## WORK TASK
When the string "computer" occurs in a line of the listing below, return that line.

## INPUT FOR THIS TASK

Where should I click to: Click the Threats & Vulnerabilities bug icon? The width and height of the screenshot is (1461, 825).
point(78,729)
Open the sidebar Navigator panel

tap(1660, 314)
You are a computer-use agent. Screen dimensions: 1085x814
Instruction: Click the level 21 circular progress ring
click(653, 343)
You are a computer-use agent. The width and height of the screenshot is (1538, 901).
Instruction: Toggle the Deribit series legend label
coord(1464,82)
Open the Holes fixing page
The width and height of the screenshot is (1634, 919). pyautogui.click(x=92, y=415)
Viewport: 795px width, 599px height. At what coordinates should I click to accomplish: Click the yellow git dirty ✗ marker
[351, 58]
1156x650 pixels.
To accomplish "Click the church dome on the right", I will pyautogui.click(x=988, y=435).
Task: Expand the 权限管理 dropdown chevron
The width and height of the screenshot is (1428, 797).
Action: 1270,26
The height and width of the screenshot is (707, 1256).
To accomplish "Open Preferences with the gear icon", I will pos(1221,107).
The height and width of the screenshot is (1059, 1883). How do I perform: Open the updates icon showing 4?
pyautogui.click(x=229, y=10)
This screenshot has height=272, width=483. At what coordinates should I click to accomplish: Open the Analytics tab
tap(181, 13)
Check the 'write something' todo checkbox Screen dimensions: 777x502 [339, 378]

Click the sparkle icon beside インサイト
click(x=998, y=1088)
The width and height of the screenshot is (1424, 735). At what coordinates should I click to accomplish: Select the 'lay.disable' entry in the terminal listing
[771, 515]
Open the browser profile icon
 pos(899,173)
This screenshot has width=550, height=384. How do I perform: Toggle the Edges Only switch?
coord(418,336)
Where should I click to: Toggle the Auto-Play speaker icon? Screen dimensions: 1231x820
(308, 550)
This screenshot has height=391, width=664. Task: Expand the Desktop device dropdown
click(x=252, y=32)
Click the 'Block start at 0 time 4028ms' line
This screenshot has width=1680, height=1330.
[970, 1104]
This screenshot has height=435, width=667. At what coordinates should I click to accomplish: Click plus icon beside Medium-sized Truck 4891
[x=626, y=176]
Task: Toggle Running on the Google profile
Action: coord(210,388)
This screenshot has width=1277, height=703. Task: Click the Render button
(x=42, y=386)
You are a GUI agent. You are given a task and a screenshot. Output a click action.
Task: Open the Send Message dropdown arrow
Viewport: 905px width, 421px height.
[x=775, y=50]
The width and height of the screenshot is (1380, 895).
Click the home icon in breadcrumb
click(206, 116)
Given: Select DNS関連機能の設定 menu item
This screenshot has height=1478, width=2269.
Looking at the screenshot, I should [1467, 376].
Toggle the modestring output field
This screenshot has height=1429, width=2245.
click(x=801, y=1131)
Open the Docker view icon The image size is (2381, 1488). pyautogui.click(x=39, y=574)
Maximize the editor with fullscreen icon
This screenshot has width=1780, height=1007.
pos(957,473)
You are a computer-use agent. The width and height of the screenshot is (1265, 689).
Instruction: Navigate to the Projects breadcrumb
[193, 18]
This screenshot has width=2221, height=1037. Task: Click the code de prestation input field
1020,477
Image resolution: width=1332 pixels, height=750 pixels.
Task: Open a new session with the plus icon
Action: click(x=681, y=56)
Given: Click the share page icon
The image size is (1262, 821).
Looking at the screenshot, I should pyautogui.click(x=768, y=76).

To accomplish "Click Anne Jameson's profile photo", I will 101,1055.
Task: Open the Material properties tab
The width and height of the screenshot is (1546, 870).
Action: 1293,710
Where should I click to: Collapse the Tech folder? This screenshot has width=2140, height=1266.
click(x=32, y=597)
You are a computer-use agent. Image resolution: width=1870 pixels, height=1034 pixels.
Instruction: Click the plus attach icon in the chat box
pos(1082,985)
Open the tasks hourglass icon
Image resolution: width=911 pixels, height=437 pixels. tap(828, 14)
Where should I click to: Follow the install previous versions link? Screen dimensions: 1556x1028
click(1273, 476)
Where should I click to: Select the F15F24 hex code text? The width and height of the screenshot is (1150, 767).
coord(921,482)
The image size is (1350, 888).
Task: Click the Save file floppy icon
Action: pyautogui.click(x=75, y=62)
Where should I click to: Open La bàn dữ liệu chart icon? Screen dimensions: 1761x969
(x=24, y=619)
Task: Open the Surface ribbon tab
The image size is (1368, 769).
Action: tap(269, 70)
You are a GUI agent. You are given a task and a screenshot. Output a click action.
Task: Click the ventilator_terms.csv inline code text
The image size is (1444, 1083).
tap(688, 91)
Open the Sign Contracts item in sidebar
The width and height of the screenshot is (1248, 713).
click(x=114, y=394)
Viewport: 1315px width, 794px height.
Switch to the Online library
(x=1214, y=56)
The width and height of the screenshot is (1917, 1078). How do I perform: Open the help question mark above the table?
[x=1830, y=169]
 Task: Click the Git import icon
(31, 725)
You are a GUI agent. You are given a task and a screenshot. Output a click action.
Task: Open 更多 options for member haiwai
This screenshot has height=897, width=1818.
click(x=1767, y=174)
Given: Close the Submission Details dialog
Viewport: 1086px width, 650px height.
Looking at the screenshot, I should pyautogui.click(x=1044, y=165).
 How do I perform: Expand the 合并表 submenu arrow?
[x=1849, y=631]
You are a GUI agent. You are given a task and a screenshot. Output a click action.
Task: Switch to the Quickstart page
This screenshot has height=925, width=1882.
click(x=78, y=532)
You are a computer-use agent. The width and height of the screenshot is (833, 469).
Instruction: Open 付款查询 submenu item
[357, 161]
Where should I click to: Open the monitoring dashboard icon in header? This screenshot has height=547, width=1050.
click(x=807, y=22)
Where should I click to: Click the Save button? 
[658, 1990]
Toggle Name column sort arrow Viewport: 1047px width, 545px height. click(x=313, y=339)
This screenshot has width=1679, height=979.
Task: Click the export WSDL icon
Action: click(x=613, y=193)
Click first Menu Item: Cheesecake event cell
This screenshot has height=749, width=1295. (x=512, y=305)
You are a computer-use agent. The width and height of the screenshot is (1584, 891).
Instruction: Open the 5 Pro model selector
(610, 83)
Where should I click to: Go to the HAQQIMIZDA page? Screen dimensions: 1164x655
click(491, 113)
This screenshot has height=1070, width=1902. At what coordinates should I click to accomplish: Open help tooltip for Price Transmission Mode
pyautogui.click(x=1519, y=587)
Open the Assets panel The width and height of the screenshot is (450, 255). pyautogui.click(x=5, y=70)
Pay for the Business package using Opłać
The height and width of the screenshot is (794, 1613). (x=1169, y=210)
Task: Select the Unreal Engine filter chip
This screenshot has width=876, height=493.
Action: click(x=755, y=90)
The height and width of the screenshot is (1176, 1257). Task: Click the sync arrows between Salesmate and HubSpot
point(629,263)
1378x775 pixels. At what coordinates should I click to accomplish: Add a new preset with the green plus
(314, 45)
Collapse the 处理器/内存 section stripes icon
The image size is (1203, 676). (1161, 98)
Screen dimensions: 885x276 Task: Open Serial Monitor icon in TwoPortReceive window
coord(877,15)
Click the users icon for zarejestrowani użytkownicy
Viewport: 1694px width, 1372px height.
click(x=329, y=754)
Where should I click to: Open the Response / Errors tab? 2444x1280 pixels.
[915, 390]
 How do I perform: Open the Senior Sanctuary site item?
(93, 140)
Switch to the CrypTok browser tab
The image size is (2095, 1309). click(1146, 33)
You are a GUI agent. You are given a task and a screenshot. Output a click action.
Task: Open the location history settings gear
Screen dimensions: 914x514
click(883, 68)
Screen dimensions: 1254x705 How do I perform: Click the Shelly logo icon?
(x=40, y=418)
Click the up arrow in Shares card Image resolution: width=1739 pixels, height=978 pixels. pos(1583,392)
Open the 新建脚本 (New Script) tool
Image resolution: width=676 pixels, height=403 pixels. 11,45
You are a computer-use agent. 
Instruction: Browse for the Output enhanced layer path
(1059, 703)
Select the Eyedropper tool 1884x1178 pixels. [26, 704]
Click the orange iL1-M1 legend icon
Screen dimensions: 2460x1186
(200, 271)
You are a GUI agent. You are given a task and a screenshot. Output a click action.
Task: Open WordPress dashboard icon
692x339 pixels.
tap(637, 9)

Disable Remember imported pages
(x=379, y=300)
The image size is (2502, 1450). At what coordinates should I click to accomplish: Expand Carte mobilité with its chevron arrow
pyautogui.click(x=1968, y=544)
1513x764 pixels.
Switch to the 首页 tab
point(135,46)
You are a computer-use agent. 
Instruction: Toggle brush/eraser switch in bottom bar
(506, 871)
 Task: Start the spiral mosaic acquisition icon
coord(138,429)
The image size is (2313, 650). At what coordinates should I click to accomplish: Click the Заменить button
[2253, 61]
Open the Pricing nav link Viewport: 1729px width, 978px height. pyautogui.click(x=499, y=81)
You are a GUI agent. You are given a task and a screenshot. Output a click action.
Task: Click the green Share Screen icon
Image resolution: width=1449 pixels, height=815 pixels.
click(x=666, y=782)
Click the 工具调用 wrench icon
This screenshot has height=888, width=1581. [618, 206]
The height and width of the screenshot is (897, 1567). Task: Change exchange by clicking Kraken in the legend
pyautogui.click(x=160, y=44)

## SOLUTION TO THIS TASK
You are a computer-use agent. Screen dimensions: 1085x814
You are a computer-use agent. The width and height of the screenshot is (1538, 901).
You are a computer-use agent. The width and height of the screenshot is (1265, 689).
You are a computer-use agent. Image resolution: width=1870 pixels, height=1034 pixels.
You are a computer-use agent. The width and height of the screenshot is (833, 469).
You are a computer-use agent. The width and height of the screenshot is (1584, 891).
You are a computer-use agent. 
You are a computer-use agent. 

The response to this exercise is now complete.